I didn't invite her to come (either times), she already had this flight booked from months before DS was born. Last time when we all fell out, she said that she would come for this trip and then won't be visiting again because "I'm not welcome" and P (Dh) has created a barrier between me having a relationship with my GS". Let's see if she keeps that promise.

Long-term I think it's going to go the way I want it to go, just need hand-holding just now! In-laws and her DP (who is a very reasonable and nice man) are around and she won't be mean in front of them, so I'm hoping it won't all be as tough as I'm expecting. My DH said just make sure you're not in the same room alone haha!

Thank you wannabedomesticgoddess. Just need to try remember that and not bite!

OP posts:
katykittens · 09/01/2014 10:39

Hi again all. So Christmas time was actually ok and went without major drama. Of course there was a few of the usual do this, do that which DH and I just kind of nodded and yeah yeahd at. She is now safely back home miles away but today text messages have started. I have had 3 lonnnnng texts. The first reads:

"I think I'm misunderstood by all my children sadly. My good intentions are always seen negatively bcoz I'm being open & honest about a situation. I'm actually quite a nice, kind person. People who know me well will vouch 4 that. It was quite nice to hear x saying that I was nice and funny. Sadly that open honesty has put a distance between my little family & basically destroyed our bond & our family. I feel I'm not the same person anymore. I'm a stranger to my family, too afraid to say anything in case I get accused of something. I feel like a broken person inside so much. I don't think that will ever go away in my heart. That is the greatest sadness. I know MrKatykittens and yourself have said it's not about me, to me it really is about me. I don't want to be another person."

And then another 2 equally lengthy texts saying much the same stuff, but she also talks about DS and how it's so sad for him! Sorry to make this a long post by typing the entire message. I'm already trying to go low contact, but just looking for advice on how to handle this??! What kind of reply should I give? Or say nothing? I'm sure she is genuinely depressed at the moment as she doesn't really have many people around her, isn't working at the moment etc. so I don't want to just be outright mean, but I really don't know what to say. Aaaah.

OP posts:
AngelaDaviesHair · 09/01/2014 13:25

There's no need for you to say anything. Maybe just leave it? Anything else just feeds the drama, doesn't it?

I had a weird run-in with my mother at Xmas (good relationship fundamentally, punctuated by her occasional manipulative poor me episodes) and typically, got a text full of woe and wanting reassurance (i.e., for me to back down, say everything was fine, and in effect let her get away with her act of bad behaviour again). I just said I had no intention of talking about it.

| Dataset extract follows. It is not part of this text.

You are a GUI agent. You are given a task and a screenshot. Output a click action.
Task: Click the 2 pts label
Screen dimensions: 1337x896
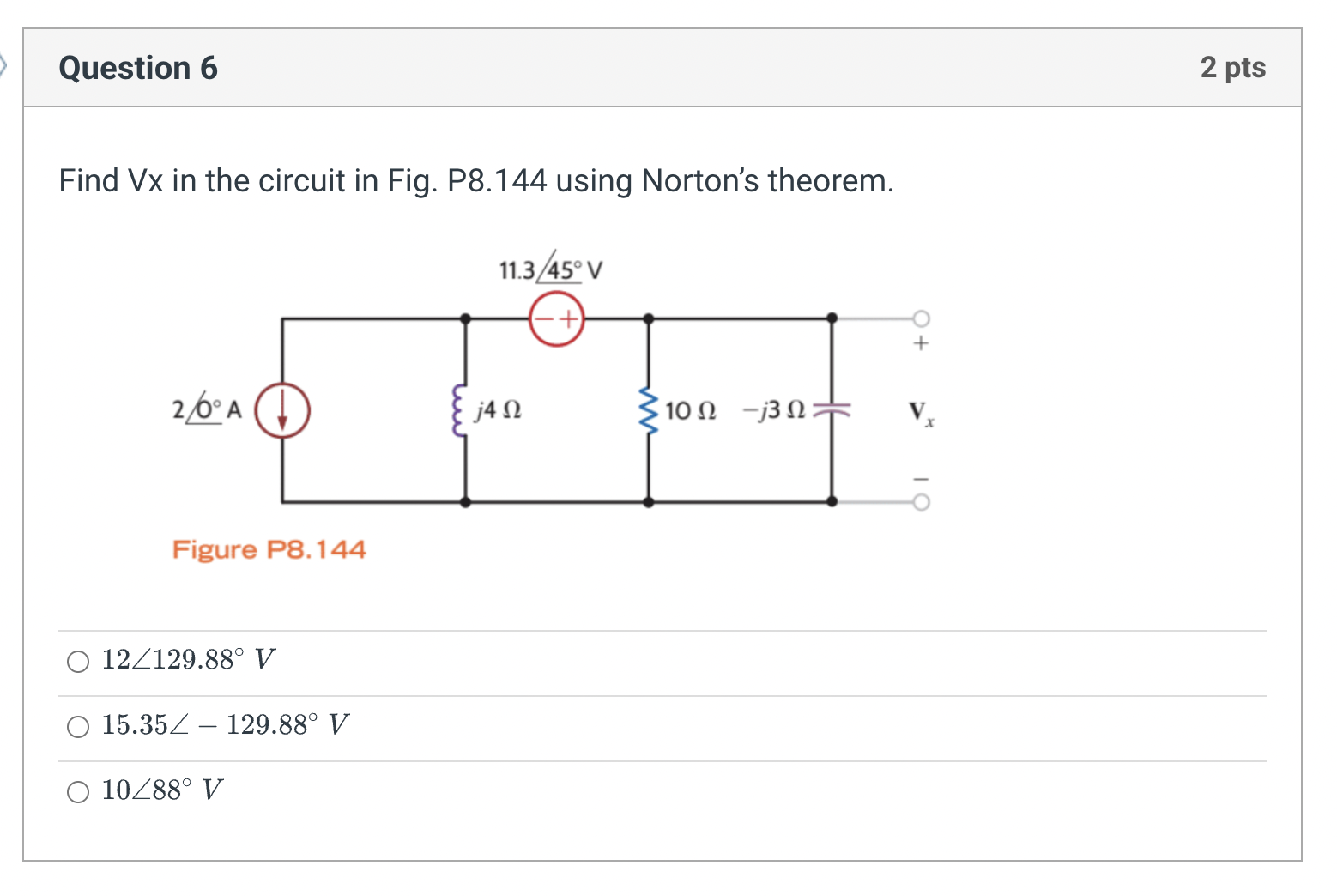[x=1234, y=67]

She accepted that, so we are back on terms except I've come to a new resolve about what I will and will not put up with.

Jenologist · 09/01/2014 14:12

I'm at work so can't leave much of a response, but had to say something as she sounds exactly like my mum (who had a tantrum the night before my wedding, for example).
The only ways I have found to respond to that sort of message (which I get after almost every family event, as does my sister) is either to not reply at all or reply with something like "sorry you feel that way, we had a lovely time. wish you could enjoy it too"
no arguments, no persuading, just an "Oh" sort of response. It seems to be working for now....

TryDrawing · 09/01/2014 14:18

Totally agree with Jenologist . That sort of calm, low-key reply is probably the best way to deal with it.